# start of EXTRACTED ENTRIES

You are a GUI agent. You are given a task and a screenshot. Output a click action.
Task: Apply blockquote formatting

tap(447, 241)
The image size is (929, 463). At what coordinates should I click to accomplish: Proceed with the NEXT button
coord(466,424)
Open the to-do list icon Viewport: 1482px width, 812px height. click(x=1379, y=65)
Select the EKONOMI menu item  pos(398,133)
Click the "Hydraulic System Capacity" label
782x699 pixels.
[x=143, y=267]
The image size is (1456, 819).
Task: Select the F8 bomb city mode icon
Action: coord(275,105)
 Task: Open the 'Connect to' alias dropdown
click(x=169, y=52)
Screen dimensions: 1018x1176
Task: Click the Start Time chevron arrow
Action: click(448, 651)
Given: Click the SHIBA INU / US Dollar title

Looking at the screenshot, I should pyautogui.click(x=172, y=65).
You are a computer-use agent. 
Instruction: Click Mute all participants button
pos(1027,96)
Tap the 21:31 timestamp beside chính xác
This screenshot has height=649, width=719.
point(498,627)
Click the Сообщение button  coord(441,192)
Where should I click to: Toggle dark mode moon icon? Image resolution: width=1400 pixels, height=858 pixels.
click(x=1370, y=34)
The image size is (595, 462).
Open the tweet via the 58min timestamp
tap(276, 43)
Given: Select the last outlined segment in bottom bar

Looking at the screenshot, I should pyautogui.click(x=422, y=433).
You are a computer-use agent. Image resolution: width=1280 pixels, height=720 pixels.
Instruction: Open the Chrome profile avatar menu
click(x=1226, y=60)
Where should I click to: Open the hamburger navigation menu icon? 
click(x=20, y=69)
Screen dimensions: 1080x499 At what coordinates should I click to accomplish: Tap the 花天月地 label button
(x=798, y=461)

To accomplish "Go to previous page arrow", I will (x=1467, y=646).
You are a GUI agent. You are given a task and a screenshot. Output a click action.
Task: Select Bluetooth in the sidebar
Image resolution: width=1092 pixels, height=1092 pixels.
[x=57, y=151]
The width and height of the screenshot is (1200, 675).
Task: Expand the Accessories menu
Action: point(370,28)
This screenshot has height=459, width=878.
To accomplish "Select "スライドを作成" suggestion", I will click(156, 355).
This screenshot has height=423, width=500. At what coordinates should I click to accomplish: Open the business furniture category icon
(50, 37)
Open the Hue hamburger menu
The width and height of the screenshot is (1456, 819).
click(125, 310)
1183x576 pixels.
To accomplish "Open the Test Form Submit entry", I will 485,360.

# end of EXTRACTED ENTRIES

> [DIRECTIONS FOR THIS TASK]
Rewrite every item above, putting "three-line" wherever "hamburger" appears and leaving everything else unchanged.

> [ANSWER TO THIS TASK]
You are a GUI agent. You are given a task and a screenshot. Output a click action.
Task: Apply blockquote formatting

tap(447, 241)
The image size is (929, 463). At what coordinates should I click to accomplish: Proceed with the NEXT button
coord(466,424)
Open the to-do list icon Viewport: 1482px width, 812px height. click(x=1379, y=65)
Select the EKONOMI menu item  pos(398,133)
Click the "Hydraulic System Capacity" label
782x699 pixels.
[x=143, y=267]
The image size is (1456, 819).
Task: Select the F8 bomb city mode icon
Action: coord(275,105)
 Task: Open the 'Connect to' alias dropdown
click(x=169, y=52)
Screen dimensions: 1018x1176
Task: Click the Start Time chevron arrow
Action: click(448, 651)
Given: Click the SHIBA INU / US Dollar title

Looking at the screenshot, I should pyautogui.click(x=172, y=65).
You are a computer-use agent. 
Instruction: Click Mute all participants button
pos(1027,96)
Tap the 21:31 timestamp beside chính xác
This screenshot has height=649, width=719.
point(498,627)
Click the Сообщение button  coord(441,192)
Where should I click to: Toggle dark mode moon icon? Image resolution: width=1400 pixels, height=858 pixels.
click(x=1370, y=34)
The image size is (595, 462).
Open the tweet via the 58min timestamp
tap(276, 43)
Given: Select the last outlined segment in bottom bar

Looking at the screenshot, I should pyautogui.click(x=422, y=433).
You are a computer-use agent. Image resolution: width=1280 pixels, height=720 pixels.
Instruction: Open the Chrome profile avatar menu
click(x=1226, y=60)
Where should I click to: Open the three-line navigation menu icon? 
click(x=20, y=69)
Screen dimensions: 1080x499 At what coordinates should I click to accomplish: Tap the 花天月地 label button
(x=798, y=461)

To accomplish "Go to previous page arrow", I will (x=1467, y=646).
You are a GUI agent. You are given a task and a screenshot. Output a click action.
Task: Select Bluetooth in the sidebar
Image resolution: width=1092 pixels, height=1092 pixels.
[x=57, y=151]
The width and height of the screenshot is (1200, 675).
Task: Expand the Accessories menu
Action: point(370,28)
This screenshot has height=459, width=878.
To accomplish "Select "スライドを作成" suggestion", I will click(156, 355).
This screenshot has height=423, width=500. At what coordinates should I click to accomplish: Open the business furniture category icon
(50, 37)
Open the Hue three-line menu
The width and height of the screenshot is (1456, 819).
click(125, 310)
1183x576 pixels.
To accomplish "Open the Test Form Submit entry", I will 485,360.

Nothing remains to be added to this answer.